- University: Cornell University
- First season: 1956-57; 70 years ago
- Head coach: David Palmer (10th season)
- League: College Squash Association
- Conference: Ivy League
- Location: Ithaca, New York
- Venue: Belkin International Squash Courts
- Rivalries: Columbia, Rochester, Western Ontario
- All-time record: 474–513 (.480)
- All-Americans: 13
- Nickname: Big Red
- Colors: Carnelian red and white
- Website: bigred.com/squash

= Cornell Big Red men's squash =

Squash (sport) team

The Cornell Big Red men's squash team is the intercollegiate men's squash team for Cornell University located in Ithaca, New York. The team competes in the Ivy League within the College Squash Association. The team was established in 1956. They play at the Belkin International Squash Courts at the Reis Tennis Center. The head coach is currently Australian former world number 1, David Palmer.

== History ==
Mark Devoy coached the team for 12 seasons from 2004 to 2016. He led the Big Red to be a steady presence in the top 8 nationally, with a 126-89 career record. The Big Red finished as high as 6th in the country during Devoy's tenure. However, reports began to surface from former players describing a pattern of abusive behaviour and coaching practices by Devoy. David Palmer replaced both Mark and Julee Devoy (women's head coach) before the 2016-2017 season.

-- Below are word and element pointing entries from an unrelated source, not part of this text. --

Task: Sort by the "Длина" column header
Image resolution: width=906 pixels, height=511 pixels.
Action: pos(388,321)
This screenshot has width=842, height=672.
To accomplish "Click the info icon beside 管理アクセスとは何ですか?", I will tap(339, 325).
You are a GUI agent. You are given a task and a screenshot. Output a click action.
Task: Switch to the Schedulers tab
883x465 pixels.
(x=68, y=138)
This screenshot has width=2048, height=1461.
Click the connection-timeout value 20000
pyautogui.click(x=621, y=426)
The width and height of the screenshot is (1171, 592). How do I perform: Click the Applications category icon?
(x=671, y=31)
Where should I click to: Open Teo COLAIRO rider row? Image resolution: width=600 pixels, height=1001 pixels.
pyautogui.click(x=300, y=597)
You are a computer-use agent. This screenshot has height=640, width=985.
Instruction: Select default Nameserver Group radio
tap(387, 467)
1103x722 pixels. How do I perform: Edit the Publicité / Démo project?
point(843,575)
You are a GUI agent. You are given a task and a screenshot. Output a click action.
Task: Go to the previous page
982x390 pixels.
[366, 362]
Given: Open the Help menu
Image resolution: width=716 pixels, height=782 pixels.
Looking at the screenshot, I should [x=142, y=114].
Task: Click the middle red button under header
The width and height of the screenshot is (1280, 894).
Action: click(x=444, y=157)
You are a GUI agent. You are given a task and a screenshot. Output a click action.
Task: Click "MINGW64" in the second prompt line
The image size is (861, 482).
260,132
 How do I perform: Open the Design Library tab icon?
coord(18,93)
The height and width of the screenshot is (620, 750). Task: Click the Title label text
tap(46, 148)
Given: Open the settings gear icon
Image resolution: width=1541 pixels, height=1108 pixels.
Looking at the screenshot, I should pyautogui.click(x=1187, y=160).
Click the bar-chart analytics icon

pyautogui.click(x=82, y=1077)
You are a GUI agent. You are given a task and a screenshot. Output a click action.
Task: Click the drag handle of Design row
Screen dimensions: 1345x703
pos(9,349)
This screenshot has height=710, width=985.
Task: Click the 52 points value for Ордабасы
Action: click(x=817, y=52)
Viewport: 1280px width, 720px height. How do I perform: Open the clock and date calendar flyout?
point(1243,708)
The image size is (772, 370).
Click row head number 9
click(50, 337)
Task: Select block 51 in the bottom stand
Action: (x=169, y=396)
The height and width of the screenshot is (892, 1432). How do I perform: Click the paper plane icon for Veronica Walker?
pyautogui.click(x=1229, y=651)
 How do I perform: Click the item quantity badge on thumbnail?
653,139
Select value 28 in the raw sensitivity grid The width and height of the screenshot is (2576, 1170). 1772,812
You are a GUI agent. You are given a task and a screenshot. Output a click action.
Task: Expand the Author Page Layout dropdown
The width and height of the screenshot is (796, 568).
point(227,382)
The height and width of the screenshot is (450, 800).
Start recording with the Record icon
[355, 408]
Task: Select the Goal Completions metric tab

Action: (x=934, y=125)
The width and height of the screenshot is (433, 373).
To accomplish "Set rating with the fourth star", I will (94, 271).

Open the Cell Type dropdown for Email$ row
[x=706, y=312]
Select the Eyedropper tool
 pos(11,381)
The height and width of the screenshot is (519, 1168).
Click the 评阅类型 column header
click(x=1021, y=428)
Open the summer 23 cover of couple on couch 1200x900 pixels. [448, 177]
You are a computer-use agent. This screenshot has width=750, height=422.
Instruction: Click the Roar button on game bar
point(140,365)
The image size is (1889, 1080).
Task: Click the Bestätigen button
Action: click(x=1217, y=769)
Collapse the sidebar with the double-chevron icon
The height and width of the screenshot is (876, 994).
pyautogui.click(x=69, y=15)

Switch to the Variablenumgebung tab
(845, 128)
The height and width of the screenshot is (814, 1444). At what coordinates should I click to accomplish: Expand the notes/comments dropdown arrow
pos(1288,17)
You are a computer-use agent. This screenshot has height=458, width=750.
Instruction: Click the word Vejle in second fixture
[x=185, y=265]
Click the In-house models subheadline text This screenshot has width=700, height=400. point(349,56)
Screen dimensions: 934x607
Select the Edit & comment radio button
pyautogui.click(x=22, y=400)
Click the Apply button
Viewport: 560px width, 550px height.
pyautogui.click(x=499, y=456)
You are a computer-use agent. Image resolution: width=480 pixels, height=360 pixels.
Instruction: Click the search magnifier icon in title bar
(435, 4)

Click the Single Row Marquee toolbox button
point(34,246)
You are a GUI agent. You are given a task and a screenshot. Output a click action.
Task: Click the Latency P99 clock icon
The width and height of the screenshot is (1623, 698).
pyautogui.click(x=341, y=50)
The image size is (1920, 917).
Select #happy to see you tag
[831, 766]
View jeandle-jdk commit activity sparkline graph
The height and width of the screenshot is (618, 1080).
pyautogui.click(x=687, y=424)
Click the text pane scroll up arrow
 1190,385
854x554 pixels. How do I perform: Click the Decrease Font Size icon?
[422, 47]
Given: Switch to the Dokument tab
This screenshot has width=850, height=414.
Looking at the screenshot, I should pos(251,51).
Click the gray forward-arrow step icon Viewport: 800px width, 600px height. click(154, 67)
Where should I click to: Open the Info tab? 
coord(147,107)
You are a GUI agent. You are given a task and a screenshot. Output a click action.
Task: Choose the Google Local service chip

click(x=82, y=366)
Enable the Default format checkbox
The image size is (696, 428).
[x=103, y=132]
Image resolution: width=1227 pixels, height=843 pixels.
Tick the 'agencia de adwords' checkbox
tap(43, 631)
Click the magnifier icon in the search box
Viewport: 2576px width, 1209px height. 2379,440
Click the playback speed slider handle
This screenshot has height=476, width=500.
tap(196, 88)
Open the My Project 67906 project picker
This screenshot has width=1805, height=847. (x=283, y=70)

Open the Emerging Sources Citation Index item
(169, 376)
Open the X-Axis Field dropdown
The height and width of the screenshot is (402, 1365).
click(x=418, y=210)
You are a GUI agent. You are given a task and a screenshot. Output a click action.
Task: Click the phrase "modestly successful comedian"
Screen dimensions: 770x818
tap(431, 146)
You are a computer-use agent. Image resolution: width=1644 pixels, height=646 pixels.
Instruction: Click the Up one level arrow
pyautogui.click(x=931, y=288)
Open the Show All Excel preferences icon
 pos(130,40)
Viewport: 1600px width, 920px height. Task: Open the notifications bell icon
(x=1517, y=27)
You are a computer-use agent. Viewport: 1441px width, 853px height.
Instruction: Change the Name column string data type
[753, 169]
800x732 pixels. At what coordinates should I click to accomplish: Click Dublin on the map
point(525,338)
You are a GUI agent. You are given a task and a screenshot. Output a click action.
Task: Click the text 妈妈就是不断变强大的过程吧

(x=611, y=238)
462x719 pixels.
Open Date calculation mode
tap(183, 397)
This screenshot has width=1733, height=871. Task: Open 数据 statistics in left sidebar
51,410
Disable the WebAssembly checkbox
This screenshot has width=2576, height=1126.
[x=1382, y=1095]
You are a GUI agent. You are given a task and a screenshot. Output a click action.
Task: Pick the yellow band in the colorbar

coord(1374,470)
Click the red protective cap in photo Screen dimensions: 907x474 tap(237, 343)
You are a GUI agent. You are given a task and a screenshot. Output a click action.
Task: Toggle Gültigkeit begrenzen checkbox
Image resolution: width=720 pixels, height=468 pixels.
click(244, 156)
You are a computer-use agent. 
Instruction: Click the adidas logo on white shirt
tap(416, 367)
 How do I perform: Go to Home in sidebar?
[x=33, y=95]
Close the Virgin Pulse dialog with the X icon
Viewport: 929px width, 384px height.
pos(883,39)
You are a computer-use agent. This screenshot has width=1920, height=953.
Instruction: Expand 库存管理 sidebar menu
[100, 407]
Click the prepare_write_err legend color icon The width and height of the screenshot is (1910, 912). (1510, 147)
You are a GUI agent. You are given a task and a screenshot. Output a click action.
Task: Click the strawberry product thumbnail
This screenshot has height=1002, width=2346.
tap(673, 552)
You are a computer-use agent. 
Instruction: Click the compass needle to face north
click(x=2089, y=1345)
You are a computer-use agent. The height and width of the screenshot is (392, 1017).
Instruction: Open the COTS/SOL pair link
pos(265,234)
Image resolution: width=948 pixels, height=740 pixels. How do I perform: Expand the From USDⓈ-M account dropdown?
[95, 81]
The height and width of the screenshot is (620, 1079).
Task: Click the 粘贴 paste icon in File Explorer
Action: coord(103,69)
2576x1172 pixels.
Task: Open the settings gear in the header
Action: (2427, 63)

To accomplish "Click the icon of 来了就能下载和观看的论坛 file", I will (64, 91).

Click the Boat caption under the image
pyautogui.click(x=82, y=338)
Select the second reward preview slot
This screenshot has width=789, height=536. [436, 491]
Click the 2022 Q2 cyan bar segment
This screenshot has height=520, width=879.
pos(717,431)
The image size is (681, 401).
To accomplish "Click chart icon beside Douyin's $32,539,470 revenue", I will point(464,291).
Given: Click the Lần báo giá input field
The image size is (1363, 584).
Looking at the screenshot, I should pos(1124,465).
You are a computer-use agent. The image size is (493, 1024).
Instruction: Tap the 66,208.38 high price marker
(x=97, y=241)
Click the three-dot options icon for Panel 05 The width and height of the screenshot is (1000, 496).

Palmer is the third former world number 1 currently coaching a college squash team, joining Drexel's John White and MIT's Thierry Lincou.

== Year-by-year results ==
=== Men's Squash ===
Updated February 2026.

| Year | Wins | Losses | Ivy League | Overall |
| 2010–2011 | 10 | 6 | 3rd | 6th |
| 2011–2012 | 13 | 7 | 4th | 4th |
| 2012–2013 | 16 | 6 | 3rd (Tie) | 8th |
| 2013–2014 | 10 | 7 | 3rd | 6th |
| 2014–2015 | 9 | 9 | 6th | 11th |
| 2015–2016 | 9 | 9 | 5th | 10th |
| 2016–2017 | 7 | 12 | 7th | 12th |
| 2017–2018 | 6 | 15 | 8th | 16th |
| 2018–2019 | 6 | 12 | 7th | 13th |
| 2019–2020 | 7 | 11 | 7th | 10th |
Season cancelled due to COVID-19 pandemic
| 2021–2022 | 9 | 7 | 5th | 9th |
| 2022–2023 | 8 | 9 | 5th | 6th |
| 2023-2024 | 11 | 7 | 5th | 9th |
| 2024-2025 | 7 | 10 | 6th | 9th |
| 2025-2026 | 4 | 9 | 7th | 10th |

== Players ==

=== Current roster ===
Updated February 2026.

| No. | Nat | Player | Class | Started | Birthplace |
|---|---|---|---|---|---|
| 5 | Canada | Roman Bicknell | So. | 2024 | Vancouver, British Columbia |
| 3 | Egypt | Aly Ezzat | Fr. | 2025 | Cairo, Egypt |
| 1 | Canada | Syan Singh | Jr. | 2023 | Mississauga, Ontario |
|  | United States | Sebastian Dobron | Sr. | 2022 | Barrington, Rhode Island |
| 6 | United States | Daniel King | Fr. | 2025 | Bethesda, Maryland |
|  | United States | Kaz Malhotra | Fr. | 2025 | Portland, Oregon |
| 7 | India | Jeh Pandole | Sr. | 2022 | Mumbai, India |
|  | United States | Grant Roshkoff | So. | 2024 | Haverford, Pennsylvania |
| 8 | India | Vivaan Shah | So. | 2024 | Mumbai, India |
| 9 | Canada | Ethan Jain | Fr. | 2025 | Toronto, Ontario |
| 4 | United States | Arnav Tevatia | Jr. | 2023 | San Francisco, California |
|  | United States | Robert Sawyers | Gr. | 2021 | New York, New York |
| 10 | India | Vedant Chheda | Fr. | 2025 | Mumbai, India |
| 2 | Egypt | Youssef Sarhan | So. | 2024 | Cairo, Egypt |
|  | Singapore | Edward Thng | Fr. | 2025 | Singapore, Singapore |

=== Notable former players ===
Notable alumni include:
- Veer Chotrani '24, 4x 1st team All-American, 4x All-Ivy, Ivy League Rookie of the Year, Ivy League Player of the Year, Skillman Award, CSA Individual National Champion 2024.